A: We have about 15% Spanish speaking families and perhaps 1% Russian.  We use in-person interpreters at our well exams.  The education flip book is very visual, with lots of pictures, and the interpreter translates what my staff person is saying during the education piece.
 
Q: Is there an age limit for this service by PCP?  
A: FV is covered through age 18 for our commercial patients.

Q: How many dental providers are in your referral pool? 
A: We have about 7 between both sites that will take our Medicaid patients.  We only refer our commercial patients to dentists that take our Medicaid patients, and most of our staff voluntarily choose to use our dentists that partner to care for Medicaid families.  
 
Q: Regarding buy-in from medical staff, can you share a bit more on how do you maintain buy-in and motivation over time? Some have found there can be more buy-in in the beginning, but over time providers are questioning the effectiveness of a warm handoff.
A: We do a warm handoff for our behavioral health.  Dental services are pre-ordered as part of patient prep for the well exam and the MD performs the oral evaluation as part of the physical assessment. No warm hand off occurs with our dental health program.  
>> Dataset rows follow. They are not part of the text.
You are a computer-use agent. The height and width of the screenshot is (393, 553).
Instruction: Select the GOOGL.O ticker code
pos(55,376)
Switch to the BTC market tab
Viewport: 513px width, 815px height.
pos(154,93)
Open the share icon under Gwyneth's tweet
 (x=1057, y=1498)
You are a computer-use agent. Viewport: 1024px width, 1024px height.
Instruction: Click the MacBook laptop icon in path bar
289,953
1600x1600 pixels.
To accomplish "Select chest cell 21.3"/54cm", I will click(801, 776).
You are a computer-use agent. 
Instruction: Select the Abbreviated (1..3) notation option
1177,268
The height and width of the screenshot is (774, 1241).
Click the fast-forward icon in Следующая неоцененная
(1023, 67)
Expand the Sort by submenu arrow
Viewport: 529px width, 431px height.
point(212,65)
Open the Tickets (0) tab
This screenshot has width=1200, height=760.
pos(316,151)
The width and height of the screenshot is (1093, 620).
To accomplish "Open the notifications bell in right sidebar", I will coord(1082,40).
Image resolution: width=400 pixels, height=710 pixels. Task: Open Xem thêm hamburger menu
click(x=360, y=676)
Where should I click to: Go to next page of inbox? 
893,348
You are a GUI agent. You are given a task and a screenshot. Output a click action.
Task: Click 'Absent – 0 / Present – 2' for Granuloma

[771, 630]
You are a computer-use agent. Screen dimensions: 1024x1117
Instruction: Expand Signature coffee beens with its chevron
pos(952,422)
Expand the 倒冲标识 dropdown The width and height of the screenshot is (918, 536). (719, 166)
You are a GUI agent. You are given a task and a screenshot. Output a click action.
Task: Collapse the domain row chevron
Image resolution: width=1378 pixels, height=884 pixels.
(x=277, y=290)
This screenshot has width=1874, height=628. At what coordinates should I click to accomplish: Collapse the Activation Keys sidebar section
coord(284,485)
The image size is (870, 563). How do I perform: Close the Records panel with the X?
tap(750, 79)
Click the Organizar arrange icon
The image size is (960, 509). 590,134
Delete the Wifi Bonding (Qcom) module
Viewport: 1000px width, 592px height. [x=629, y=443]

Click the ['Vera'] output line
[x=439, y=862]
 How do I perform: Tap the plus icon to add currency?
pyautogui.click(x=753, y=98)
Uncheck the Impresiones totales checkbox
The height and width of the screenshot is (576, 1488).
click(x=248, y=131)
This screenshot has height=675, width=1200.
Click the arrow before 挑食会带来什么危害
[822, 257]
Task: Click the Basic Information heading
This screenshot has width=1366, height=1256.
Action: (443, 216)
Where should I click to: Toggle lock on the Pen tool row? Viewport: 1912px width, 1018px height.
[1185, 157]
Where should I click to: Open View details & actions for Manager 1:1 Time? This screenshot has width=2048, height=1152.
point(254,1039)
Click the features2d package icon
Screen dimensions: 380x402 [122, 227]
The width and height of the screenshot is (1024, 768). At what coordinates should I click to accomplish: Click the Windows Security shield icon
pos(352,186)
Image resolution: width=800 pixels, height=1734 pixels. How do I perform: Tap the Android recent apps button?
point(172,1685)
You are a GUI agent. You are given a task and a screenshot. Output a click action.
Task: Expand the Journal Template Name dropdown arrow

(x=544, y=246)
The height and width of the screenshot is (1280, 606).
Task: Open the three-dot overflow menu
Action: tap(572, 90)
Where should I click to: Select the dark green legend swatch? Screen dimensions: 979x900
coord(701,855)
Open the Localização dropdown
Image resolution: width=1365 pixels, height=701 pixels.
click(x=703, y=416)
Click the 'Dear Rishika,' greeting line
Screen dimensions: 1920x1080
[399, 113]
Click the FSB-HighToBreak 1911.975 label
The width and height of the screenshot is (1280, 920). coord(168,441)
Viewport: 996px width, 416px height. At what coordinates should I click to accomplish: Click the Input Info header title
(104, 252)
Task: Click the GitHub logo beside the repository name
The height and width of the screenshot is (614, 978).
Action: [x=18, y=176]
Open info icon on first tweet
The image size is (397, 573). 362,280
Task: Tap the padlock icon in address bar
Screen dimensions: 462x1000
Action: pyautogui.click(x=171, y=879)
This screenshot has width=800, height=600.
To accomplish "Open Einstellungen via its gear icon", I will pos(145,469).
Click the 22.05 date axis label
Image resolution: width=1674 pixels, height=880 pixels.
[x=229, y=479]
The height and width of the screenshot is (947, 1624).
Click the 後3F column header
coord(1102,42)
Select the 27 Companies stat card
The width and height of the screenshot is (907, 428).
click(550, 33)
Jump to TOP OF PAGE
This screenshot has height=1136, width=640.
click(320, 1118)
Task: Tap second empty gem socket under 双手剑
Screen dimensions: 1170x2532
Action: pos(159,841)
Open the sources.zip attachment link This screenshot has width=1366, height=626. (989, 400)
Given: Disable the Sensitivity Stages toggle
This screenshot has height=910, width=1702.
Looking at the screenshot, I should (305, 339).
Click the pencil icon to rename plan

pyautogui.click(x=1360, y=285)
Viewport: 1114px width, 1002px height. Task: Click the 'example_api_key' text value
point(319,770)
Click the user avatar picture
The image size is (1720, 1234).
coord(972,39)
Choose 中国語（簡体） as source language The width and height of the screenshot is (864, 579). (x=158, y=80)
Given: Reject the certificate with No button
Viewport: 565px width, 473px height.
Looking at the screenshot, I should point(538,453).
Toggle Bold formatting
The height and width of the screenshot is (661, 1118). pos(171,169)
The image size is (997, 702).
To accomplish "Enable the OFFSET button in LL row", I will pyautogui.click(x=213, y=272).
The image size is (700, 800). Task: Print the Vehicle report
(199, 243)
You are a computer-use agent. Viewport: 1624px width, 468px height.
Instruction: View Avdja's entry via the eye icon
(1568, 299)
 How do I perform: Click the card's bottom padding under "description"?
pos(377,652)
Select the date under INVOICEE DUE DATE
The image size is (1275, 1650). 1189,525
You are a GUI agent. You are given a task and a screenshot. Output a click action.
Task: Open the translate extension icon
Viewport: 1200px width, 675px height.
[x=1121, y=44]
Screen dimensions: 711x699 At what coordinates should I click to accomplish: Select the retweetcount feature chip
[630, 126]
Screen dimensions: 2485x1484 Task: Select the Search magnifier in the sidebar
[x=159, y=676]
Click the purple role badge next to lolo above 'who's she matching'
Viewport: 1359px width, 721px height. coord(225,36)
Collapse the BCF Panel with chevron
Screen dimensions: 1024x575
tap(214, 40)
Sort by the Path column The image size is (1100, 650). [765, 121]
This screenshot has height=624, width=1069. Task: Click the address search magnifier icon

To maintain motivation and buy-in over time we continued to monitor and share with the teams the results of rates of compliance by PCP.  For the first several months we looked at it weekly, publishing a gently spirited competition via email.  This helped as staff worked to incorporate the new process into their work flow.  After the program was off to a steady start, we published the rates quarterly.
 
Referring to when we have to connect a family with a dental home, that is not a warm handoff for our practice.  The pediatrician puts a referral in our EMR and gives the family our referral teams’ business cards with instructions to call if they haven’t heard from us in 5 days.  Our referral team contacts one of our local dentists, gives them the families demographic information and either makes the appointment for the family, or the dental practice contacts the family directly.  Different dental practices prefer their own contact methods.  After that contact we call the family and give them their dental appointment information or give them the contact information for the dental practice and ask them to call if they don’t hear in a few days.  Once we have a ‘referral’ in our EMR we will keep the referral “open” until the dentist sends us back a report that the family has engaged in care.  If we don’t hear within 3 months we follow up with the dentist and/or family to help get care established.